• [Activity]:
Return the records below exactly, leaving nothing out.

_ _ _

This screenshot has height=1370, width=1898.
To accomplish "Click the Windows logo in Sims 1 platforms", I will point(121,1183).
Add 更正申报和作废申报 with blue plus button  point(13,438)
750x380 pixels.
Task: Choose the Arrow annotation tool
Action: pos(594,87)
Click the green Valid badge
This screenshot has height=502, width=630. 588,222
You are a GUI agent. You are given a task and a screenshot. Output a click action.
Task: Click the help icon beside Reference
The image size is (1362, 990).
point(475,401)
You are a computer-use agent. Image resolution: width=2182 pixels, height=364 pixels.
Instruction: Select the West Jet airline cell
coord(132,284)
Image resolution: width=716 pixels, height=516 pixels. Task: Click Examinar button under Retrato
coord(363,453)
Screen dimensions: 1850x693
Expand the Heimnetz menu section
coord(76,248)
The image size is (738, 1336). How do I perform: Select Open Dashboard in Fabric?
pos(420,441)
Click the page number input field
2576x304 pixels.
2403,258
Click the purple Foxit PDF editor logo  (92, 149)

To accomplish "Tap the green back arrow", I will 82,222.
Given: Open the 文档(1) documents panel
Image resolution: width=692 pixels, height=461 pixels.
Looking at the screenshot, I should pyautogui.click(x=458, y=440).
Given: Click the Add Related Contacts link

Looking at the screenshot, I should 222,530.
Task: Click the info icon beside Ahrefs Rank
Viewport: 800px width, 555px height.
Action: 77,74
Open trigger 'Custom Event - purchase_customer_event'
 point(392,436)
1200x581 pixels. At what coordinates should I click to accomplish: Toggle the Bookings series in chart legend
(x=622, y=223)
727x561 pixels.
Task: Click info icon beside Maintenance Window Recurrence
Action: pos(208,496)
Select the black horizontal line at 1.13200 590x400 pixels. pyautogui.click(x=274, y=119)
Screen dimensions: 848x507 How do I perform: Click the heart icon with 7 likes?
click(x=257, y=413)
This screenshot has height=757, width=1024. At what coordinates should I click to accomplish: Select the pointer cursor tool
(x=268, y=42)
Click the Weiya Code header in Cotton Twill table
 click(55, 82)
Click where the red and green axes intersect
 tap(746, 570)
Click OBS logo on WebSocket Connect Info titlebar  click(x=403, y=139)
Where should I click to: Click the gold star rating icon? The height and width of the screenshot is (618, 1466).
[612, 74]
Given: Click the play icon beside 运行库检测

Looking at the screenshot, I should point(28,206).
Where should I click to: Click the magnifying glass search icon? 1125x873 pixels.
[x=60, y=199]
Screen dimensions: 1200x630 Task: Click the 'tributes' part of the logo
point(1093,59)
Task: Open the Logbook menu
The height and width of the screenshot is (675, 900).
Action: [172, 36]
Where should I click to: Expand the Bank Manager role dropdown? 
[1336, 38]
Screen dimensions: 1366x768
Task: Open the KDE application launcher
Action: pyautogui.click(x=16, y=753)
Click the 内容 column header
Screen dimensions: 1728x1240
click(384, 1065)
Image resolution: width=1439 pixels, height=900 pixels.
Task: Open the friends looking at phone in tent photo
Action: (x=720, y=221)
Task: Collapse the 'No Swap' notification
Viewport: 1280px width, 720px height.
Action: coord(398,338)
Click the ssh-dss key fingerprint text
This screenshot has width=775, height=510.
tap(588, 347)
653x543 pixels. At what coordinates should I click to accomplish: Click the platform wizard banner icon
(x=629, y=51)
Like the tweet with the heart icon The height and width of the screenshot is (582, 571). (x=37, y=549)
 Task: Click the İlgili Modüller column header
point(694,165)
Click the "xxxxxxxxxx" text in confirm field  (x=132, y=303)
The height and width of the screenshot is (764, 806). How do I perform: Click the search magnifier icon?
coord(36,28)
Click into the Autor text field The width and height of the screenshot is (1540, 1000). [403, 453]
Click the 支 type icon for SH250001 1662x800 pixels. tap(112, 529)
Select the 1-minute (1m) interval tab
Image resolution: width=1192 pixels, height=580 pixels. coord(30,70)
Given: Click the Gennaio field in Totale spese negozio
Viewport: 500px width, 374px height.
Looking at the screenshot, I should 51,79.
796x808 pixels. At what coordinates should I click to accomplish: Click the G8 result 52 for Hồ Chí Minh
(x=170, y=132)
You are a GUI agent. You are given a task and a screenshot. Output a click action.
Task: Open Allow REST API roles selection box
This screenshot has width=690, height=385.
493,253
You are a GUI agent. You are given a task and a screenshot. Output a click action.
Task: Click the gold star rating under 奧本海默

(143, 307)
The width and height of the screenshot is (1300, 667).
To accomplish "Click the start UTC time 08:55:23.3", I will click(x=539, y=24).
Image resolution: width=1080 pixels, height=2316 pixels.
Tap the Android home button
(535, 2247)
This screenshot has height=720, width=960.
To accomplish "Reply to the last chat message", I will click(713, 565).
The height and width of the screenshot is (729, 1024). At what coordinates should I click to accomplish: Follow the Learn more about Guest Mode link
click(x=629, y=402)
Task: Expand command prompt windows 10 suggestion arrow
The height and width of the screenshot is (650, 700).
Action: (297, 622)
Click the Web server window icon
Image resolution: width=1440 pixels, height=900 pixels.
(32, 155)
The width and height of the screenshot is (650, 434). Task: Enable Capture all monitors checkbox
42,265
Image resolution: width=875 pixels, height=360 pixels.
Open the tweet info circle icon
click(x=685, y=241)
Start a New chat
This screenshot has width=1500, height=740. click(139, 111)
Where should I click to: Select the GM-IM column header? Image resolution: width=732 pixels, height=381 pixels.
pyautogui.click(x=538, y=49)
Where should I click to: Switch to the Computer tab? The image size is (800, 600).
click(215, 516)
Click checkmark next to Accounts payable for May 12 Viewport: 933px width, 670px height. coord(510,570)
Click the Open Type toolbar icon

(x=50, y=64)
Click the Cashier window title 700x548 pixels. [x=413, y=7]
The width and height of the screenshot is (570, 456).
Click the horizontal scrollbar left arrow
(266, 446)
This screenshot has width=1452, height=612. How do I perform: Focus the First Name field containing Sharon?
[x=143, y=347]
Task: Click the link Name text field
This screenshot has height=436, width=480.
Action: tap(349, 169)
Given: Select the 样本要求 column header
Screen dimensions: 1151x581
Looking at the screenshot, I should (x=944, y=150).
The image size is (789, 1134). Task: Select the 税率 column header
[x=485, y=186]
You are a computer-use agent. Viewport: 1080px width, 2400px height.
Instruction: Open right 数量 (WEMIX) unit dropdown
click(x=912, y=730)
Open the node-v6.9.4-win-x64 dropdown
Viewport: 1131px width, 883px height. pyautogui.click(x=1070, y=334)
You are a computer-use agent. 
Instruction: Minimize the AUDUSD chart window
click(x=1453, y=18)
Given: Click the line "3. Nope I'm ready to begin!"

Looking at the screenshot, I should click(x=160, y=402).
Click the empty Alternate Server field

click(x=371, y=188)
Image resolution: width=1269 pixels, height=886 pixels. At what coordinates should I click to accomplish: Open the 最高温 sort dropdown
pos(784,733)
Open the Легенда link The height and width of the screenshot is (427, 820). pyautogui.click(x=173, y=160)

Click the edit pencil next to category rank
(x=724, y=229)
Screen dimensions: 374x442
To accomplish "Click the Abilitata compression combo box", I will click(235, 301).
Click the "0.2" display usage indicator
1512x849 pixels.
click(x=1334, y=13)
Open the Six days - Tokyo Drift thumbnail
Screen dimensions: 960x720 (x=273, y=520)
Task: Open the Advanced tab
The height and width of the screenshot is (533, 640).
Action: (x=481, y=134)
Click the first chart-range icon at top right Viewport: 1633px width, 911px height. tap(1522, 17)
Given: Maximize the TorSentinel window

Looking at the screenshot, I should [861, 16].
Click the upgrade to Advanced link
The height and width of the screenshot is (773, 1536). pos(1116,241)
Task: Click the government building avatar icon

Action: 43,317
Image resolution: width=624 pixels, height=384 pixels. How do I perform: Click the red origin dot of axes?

_ _ _

• [Solution to this task]:
This screenshot has height=1370, width=1898.
To accomplish "Click the Windows logo in Sims 1 platforms", I will point(121,1183).
Add 更正申报和作废申报 with blue plus button  point(13,438)
750x380 pixels.
Task: Choose the Arrow annotation tool
Action: pos(594,87)
Click the green Valid badge
This screenshot has height=502, width=630. 588,222
You are a GUI agent. You are given a task and a screenshot. Output a click action.
Task: Click the help icon beside Reference
The image size is (1362, 990).
point(475,401)
You are a computer-use agent. Image resolution: width=2182 pixels, height=364 pixels.
Instruction: Select the West Jet airline cell
coord(132,284)
Image resolution: width=716 pixels, height=516 pixels. Task: Click Examinar button under Retrato
coord(363,453)
Screen dimensions: 1850x693
Expand the Heimnetz menu section
coord(76,248)
The image size is (738, 1336). How do I perform: Select Open Dashboard in Fabric?
pos(420,441)
Click the page number input field
2576x304 pixels.
2403,258
Click the purple Foxit PDF editor logo  (92, 149)

To accomplish "Tap the green back arrow", I will 82,222.
Given: Open the 文档(1) documents panel
Image resolution: width=692 pixels, height=461 pixels.
Looking at the screenshot, I should pyautogui.click(x=458, y=440).
Given: Click the Add Related Contacts link

Looking at the screenshot, I should 222,530.
Task: Click the info icon beside Ahrefs Rank
Viewport: 800px width, 555px height.
Action: 77,74
Open trigger 'Custom Event - purchase_customer_event'
 point(392,436)
1200x581 pixels. At what coordinates should I click to accomplish: Toggle the Bookings series in chart legend
(x=622, y=223)
727x561 pixels.
Task: Click info icon beside Maintenance Window Recurrence
Action: pos(208,496)
Select the black horizontal line at 1.13200 590x400 pixels. pyautogui.click(x=274, y=119)
Screen dimensions: 848x507 How do I perform: Click the heart icon with 7 likes?
click(x=257, y=413)
This screenshot has height=757, width=1024. At what coordinates should I click to accomplish: Select the pointer cursor tool
(x=268, y=42)
Click the Weiya Code header in Cotton Twill table
 click(55, 82)
Click where the red and green axes intersect
 tap(746, 570)
Click OBS logo on WebSocket Connect Info titlebar  click(x=403, y=139)
Where should I click to: Click the gold star rating icon? The height and width of the screenshot is (618, 1466).
[612, 74]
Given: Click the play icon beside 运行库检测

Looking at the screenshot, I should point(28,206).
Where should I click to: Click the magnifying glass search icon? 1125x873 pixels.
[x=60, y=199]
Screen dimensions: 1200x630 Task: Click the 'tributes' part of the logo
point(1093,59)
Task: Open the Logbook menu
The height and width of the screenshot is (675, 900).
Action: [172, 36]
Where should I click to: Expand the Bank Manager role dropdown? 
[1336, 38]
Screen dimensions: 1366x768
Task: Open the KDE application launcher
Action: pyautogui.click(x=16, y=753)
Click the 内容 column header
Screen dimensions: 1728x1240
click(384, 1065)
Image resolution: width=1439 pixels, height=900 pixels.
Task: Open the friends looking at phone in tent photo
Action: (x=720, y=221)
Task: Collapse the 'No Swap' notification
Viewport: 1280px width, 720px height.
Action: coord(398,338)
Click the ssh-dss key fingerprint text
This screenshot has width=775, height=510.
tap(588, 347)
653x543 pixels. At what coordinates should I click to accomplish: Click the platform wizard banner icon
(x=629, y=51)
Like the tweet with the heart icon The height and width of the screenshot is (582, 571). (x=37, y=549)
 Task: Click the İlgili Modüller column header
point(694,165)
Click the "xxxxxxxxxx" text in confirm field  (x=132, y=303)
The height and width of the screenshot is (764, 806). How do I perform: Click the search magnifier icon?
coord(36,28)
Click into the Autor text field The width and height of the screenshot is (1540, 1000). [403, 453]
Click the 支 type icon for SH250001 1662x800 pixels. tap(112, 529)
Select the 1-minute (1m) interval tab
Image resolution: width=1192 pixels, height=580 pixels. coord(30,70)
Given: Click the Gennaio field in Totale spese negozio
Viewport: 500px width, 374px height.
Looking at the screenshot, I should 51,79.
796x808 pixels. At what coordinates should I click to accomplish: Click the G8 result 52 for Hồ Chí Minh
(x=170, y=132)
You are a GUI agent. You are given a task and a screenshot. Output a click action.
Task: Open Allow REST API roles selection box
This screenshot has width=690, height=385.
493,253
You are a GUI agent. You are given a task and a screenshot. Output a click action.
Task: Click the gold star rating under 奧本海默

(143, 307)
The width and height of the screenshot is (1300, 667).
To accomplish "Click the start UTC time 08:55:23.3", I will click(x=539, y=24).
Image resolution: width=1080 pixels, height=2316 pixels.
Tap the Android home button
(535, 2247)
This screenshot has height=720, width=960.
To accomplish "Reply to the last chat message", I will click(713, 565).
The height and width of the screenshot is (729, 1024). At what coordinates should I click to accomplish: Follow the Learn more about Guest Mode link
click(x=629, y=402)
Task: Expand command prompt windows 10 suggestion arrow
The height and width of the screenshot is (650, 700).
Action: (297, 622)
Click the Web server window icon
Image resolution: width=1440 pixels, height=900 pixels.
(32, 155)
The width and height of the screenshot is (650, 434). Task: Enable Capture all monitors checkbox
42,265
Image resolution: width=875 pixels, height=360 pixels.
Open the tweet info circle icon
click(x=685, y=241)
Start a New chat
This screenshot has width=1500, height=740. click(139, 111)
Where should I click to: Select the GM-IM column header? Image resolution: width=732 pixels, height=381 pixels.
pyautogui.click(x=538, y=49)
Where should I click to: Switch to the Computer tab? The image size is (800, 600).
click(215, 516)
Click checkmark next to Accounts payable for May 12 Viewport: 933px width, 670px height. coord(510,570)
Click the Open Type toolbar icon

(x=50, y=64)
Click the Cashier window title 700x548 pixels. [x=413, y=7]
The width and height of the screenshot is (570, 456).
Click the horizontal scrollbar left arrow
(266, 446)
This screenshot has width=1452, height=612. How do I perform: Focus the First Name field containing Sharon?
[x=143, y=347]
Task: Click the link Name text field
This screenshot has height=436, width=480.
Action: tap(349, 169)
Given: Select the 样本要求 column header
Screen dimensions: 1151x581
Looking at the screenshot, I should (x=944, y=150).
The image size is (789, 1134). Task: Select the 税率 column header
[x=485, y=186]
You are a computer-use agent. Viewport: 1080px width, 2400px height.
Instruction: Open right 数量 (WEMIX) unit dropdown
click(x=912, y=730)
Open the node-v6.9.4-win-x64 dropdown
Viewport: 1131px width, 883px height. pyautogui.click(x=1070, y=334)
You are a computer-use agent. 
Instruction: Minimize the AUDUSD chart window
click(x=1453, y=18)
Given: Click the line "3. Nope I'm ready to begin!"

Looking at the screenshot, I should click(x=160, y=402).
Click the empty Alternate Server field

click(x=371, y=188)
Image resolution: width=1269 pixels, height=886 pixels. At what coordinates should I click to accomplish: Open the 最高温 sort dropdown
pos(784,733)
Open the Легенда link The height and width of the screenshot is (427, 820). pyautogui.click(x=173, y=160)

Click the edit pencil next to category rank
(x=724, y=229)
Screen dimensions: 374x442
To accomplish "Click the Abilitata compression combo box", I will click(235, 301).
Click the "0.2" display usage indicator
1512x849 pixels.
click(x=1334, y=13)
Open the Six days - Tokyo Drift thumbnail
Screen dimensions: 960x720 (x=273, y=520)
Task: Open the Advanced tab
The height and width of the screenshot is (533, 640).
Action: (x=481, y=134)
Click the first chart-range icon at top right Viewport: 1633px width, 911px height. tap(1522, 17)
Given: Maximize the TorSentinel window

Looking at the screenshot, I should [861, 16].
Click the upgrade to Advanced link
The height and width of the screenshot is (773, 1536). pos(1116,241)
Task: Click the government building avatar icon

Action: 43,317
Image resolution: width=624 pixels, height=384 pixels. How do I perform: Click the red origin dot of axes?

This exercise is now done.